L'innovation des Monts de Piété retient aussi l'attention, à juste titre. L'analyse des images est encore une fois fructueuse. L'étude menée par Maria Giuseppina Muzzarelli restitue ainsi la perspective d'une sédimentation des concepts de piété et miséricorde dans les images qui accompagnent la promotion des Monts de Piété : sous le manteau de la Vierge de Miséricorde, par exemple, l'humanité qui trouve protection est désormais constituée des promoteurs et des usagers de ces institutions. Dans le domaine de la production écrite, Roberto Ferrari commence à exploiter les ressources du Defensorium montis pietatis de Bernardino de Busti (Milan, 1497). Antonio Ciceri propose un essai inattendu et éclairant sur la mémoire historique de l'ordre des mineurs relative aux fondations de Monts de piété, dont Lucas Wadding a gardé la trace dans ses Annales.

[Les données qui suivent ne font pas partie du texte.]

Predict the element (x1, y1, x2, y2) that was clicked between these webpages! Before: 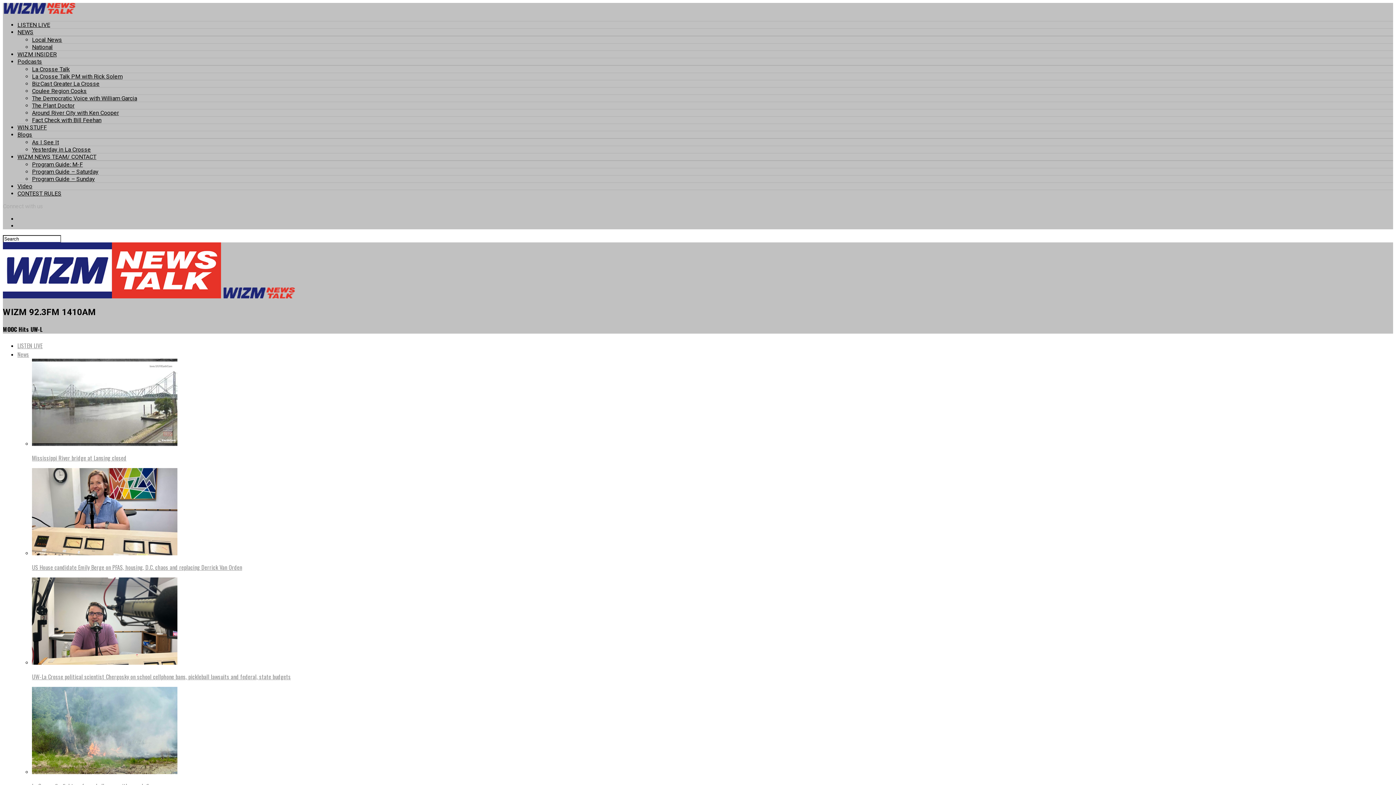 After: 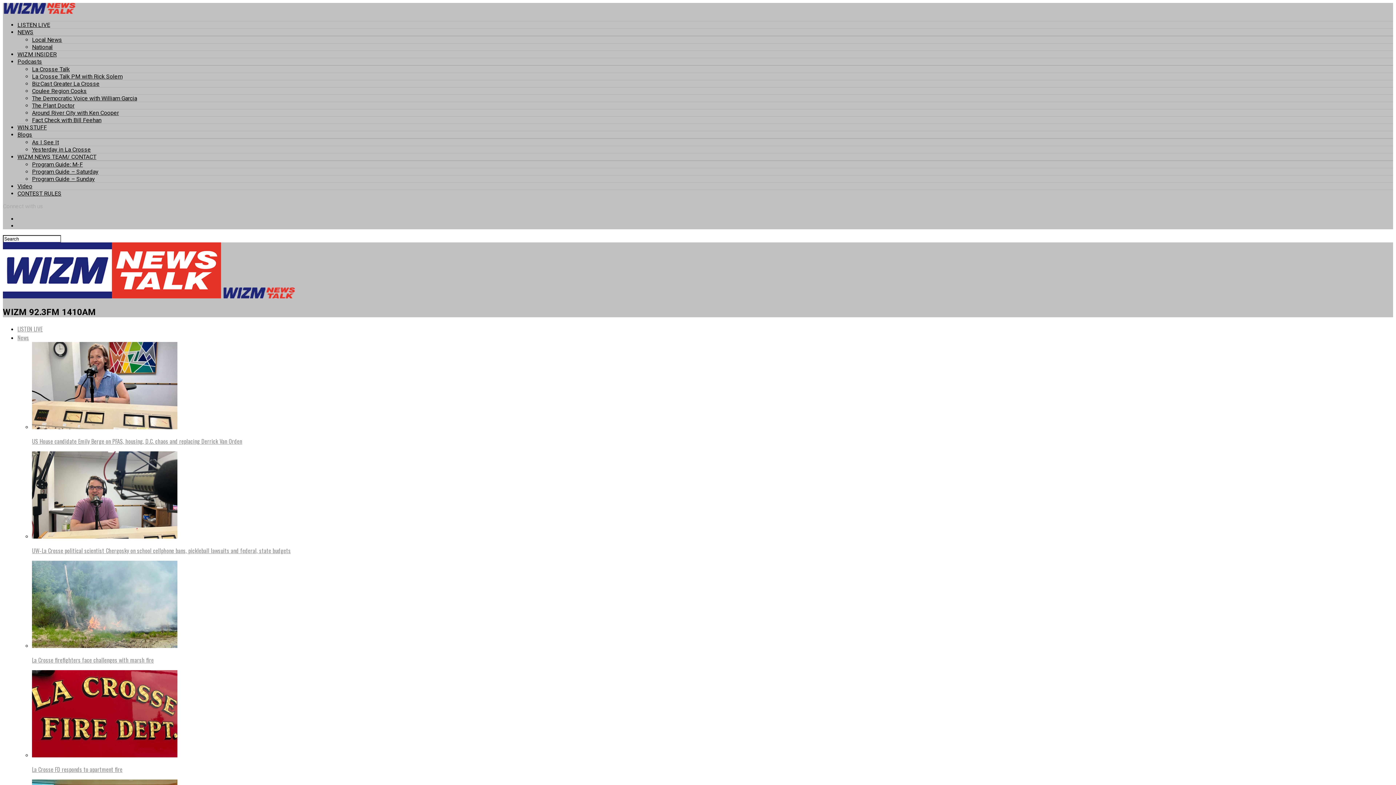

Enfin, les trois derniers chapitres prolongent l'enquête au XVIe siècle. Michele Camaioni fait ressortir chez les premiers Capucins les renouvellements des concepts, des attitudes et des réseaux, tant l'évangélisme et l'attention aux plus démunis les orientent vers une action sociale où ils rejoignent les préoccupations des gouvernements urbains et d'une bonne part de l'aristocratie italienne. La recommandation renforcée des œuvres spirituelles, mais aussi les controverses suscitées par la notion d'assistance publique, sont examinées par Lorenzo Coccoli. Enfin, l'ample réflexion de Stefano Zamagni a des allures de conclusion, mettant en évidence le passage d'une pensée orientée vers la quête du bien commun à l'exaltation du profit individuel.
C'est alors, dans le basculement vers la modernité, que s'accomplit réellement la rupture entre miséricorde et discours économique. Par sa démarche même, ce livre riche d'aperçus nouveaux aide efficacement à saisir les cheminements complexes qui y ont conduit.